▶ [TASK TO CARRY OUT] When you transcribe the lines below, keep every word the same and leave the pictures behind.

▶ [DATA UNDER STUDY]
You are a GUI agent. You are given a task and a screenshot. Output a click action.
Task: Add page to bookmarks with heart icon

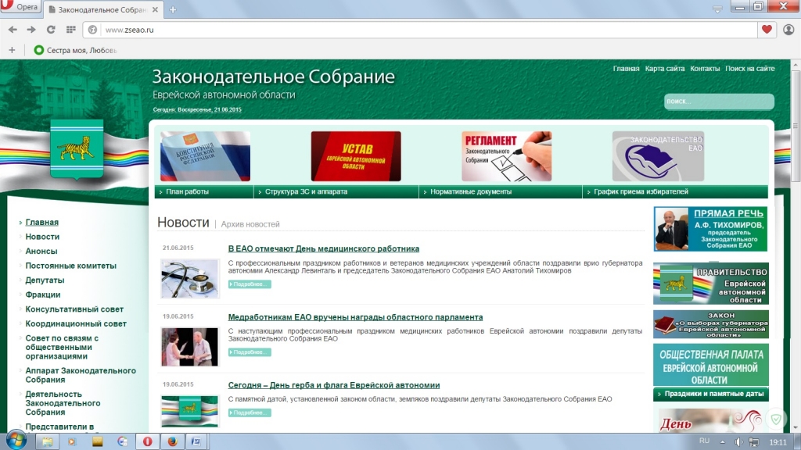click(767, 30)
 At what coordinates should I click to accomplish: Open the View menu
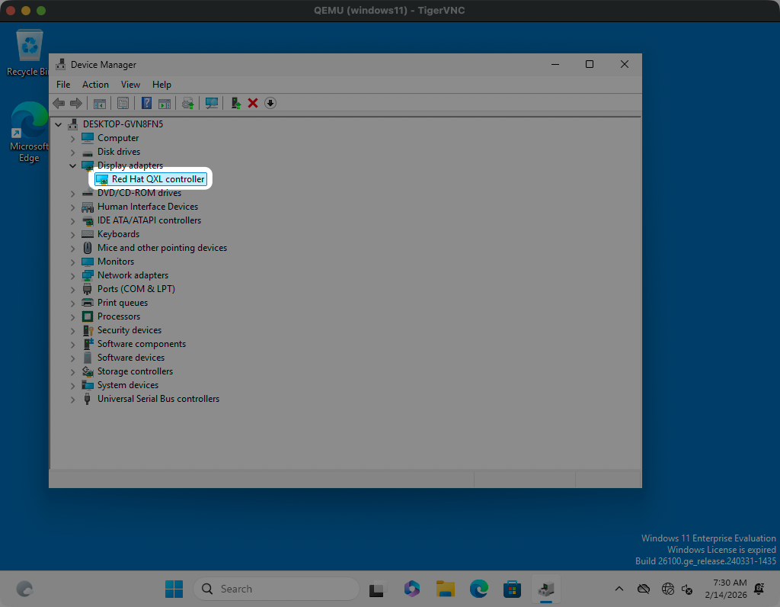click(130, 85)
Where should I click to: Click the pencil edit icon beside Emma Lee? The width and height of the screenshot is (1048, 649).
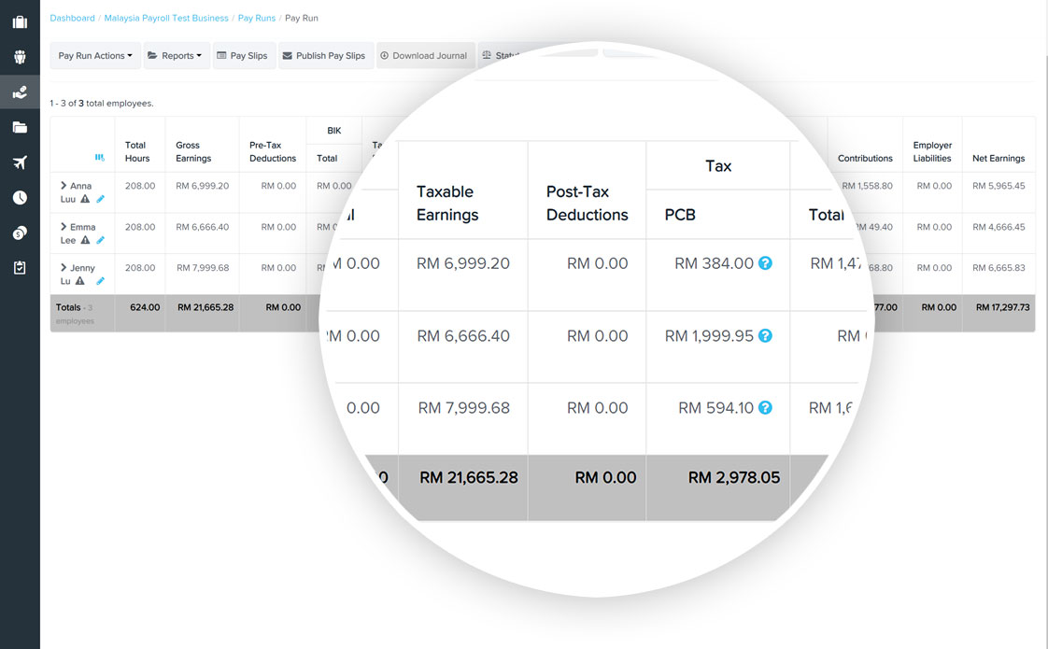[100, 240]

▶ [SOLUTION TO THIS TASK]
You are a GUI agent. You are given a task and a screenshot. Output a click action.
Task: Add page to bookmarks with heart icon

click(767, 30)
 At what coordinates should I click to accomplish: Open the View menu
click(130, 85)
Where should I click to: Click the pencil edit icon beside Emma Lee? The width and height of the screenshot is (1048, 649).
[100, 240]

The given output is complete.